DOCUMENT EXCERPT:
Austen's brown hornbill eats fruits and small animals. The percentage of animal matter in its diet ranges from 40–79% and includes arthropods, molluscs, earthworms, reptiles, bats, and bird eggs and chicks. The percentage of fruit matter ranges from 20–60% with a large portion of that being figs. Compared to other hornbill species, Austen's brown hornbill is an animal specialist and spends more time hunting animals below the canopy. The proportion of various food items and amount of food consumed overall changes throughout the phases of the breeding season.

=== Social groups ===
They live in groups of about 2-15 birds, on average 6, but up to 80 birds have been seen roosting together. These groups are territorial and sedentary with small home ranges of 4.3-5.9 km2. Non-breeding offspring remain in a social group with their parents.

=== Reproduction ===
Austen's brown hornbill is a monogamous, cooperative breeder. A dominant male-female breeding pair has an average of two helpers but the number of helpers can range from zero to five. The helpers are the non-breeding offspring of the pair and are mostly adult males but sometimes juveniles. Helpers bring food to the female and chicks and defend the nest from predators, birds of the same species, and other closely related species. Food is delivered by regurgitation. Austen's brown hornbill nests in natural tree cavities or old holes made by woodpeckers about 5-7 m off the ground, sometimes up to 27 m. Tree species used for nesting include magnolia, hollong, Anthoshorea assamica, and Artocarpus chama. Breeding is initiated in February–March depending on location, usually before the monsoon period. The main breeding season coincides with the peak availability of non-fig fruits. Like other hornbills, the female seals herself in the nesting cavity and moults her flight feathers. The average clutch size is two, rarely up to five. The incubation period is 24–30 days and the nesting period is 57–62 days. The female and chicks fledge at the same time in May–July depending on location. The whole nesting cycle lasts 73–112 days.

WHAT IS EXPECTED: Continue the passage on Austen's brown hornbill with what comes next after its last sentence.

SOURCE MATERIAL:

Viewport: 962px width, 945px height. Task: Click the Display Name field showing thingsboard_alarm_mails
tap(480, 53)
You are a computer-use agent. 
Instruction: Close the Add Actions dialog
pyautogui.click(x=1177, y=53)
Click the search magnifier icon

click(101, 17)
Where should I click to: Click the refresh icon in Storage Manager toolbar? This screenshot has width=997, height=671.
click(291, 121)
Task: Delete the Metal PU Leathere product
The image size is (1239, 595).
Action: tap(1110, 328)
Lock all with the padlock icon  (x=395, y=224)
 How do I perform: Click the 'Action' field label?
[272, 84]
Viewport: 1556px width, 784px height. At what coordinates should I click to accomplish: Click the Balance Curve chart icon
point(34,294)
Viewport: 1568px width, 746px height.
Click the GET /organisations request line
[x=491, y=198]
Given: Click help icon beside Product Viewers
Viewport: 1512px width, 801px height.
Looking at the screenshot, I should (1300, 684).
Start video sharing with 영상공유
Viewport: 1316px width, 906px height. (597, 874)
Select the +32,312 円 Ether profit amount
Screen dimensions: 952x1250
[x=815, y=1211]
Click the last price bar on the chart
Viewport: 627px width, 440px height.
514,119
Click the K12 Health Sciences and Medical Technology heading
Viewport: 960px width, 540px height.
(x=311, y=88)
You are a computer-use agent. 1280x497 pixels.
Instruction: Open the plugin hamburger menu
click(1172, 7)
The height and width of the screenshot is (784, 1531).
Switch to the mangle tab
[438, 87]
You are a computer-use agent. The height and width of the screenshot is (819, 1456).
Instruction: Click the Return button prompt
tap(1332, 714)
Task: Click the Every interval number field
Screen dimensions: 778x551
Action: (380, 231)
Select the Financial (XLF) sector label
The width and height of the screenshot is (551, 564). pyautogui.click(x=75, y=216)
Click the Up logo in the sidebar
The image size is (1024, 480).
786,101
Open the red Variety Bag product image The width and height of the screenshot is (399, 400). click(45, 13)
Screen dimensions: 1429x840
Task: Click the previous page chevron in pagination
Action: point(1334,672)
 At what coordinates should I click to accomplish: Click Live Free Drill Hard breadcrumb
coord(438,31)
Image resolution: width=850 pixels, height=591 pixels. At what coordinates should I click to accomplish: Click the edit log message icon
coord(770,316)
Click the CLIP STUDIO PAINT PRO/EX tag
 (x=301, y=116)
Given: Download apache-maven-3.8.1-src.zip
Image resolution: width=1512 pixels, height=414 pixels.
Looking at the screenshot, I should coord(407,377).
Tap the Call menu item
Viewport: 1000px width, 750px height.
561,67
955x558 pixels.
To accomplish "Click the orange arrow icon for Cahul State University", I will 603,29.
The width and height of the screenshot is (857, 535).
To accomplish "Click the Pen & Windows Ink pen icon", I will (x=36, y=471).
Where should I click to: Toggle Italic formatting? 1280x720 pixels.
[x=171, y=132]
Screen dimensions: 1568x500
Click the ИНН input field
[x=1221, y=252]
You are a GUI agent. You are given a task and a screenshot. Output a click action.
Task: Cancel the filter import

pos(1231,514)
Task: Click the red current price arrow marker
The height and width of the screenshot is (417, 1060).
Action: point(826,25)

FINAL ANSWER:
== Threats and conservation ==
Austen's brown hornbill is listed as Near Threatened on the IUCN red list of threatened species. It faces threats from logging, expanding roads and settlements, and hunting. It is hunted by several tribes for the caseque, meat, fat and feathers. While hunting is not usually done during the breeding season, winter hunting is still a threat to Austen's brown hornbill populations. There is evidence that Austen's brown hornbill can live in logged forests but nesting attempts are less successful. Human disruption disproportionately affects Austen's brown hornbill, with populations mainly found in protected areas. The probability of habitat use outside of protected areas is lower in Austen's brown hornbill than other hornbills in the same habitat range.

The IUCN has put forth recommendations for the conservation of Austen's brown hornbill. They suggest conducting new surveys in areas like Myanmar and Laos where population sizes are less known, and repeating surveys across the distribution to monitor the change in population size. To decrease hunting pressure, they suggest raising awareness of the conservation status of Austen's brown hornbill. Additionally, they suggest studies to determine habitat requirements to inform protected area designation.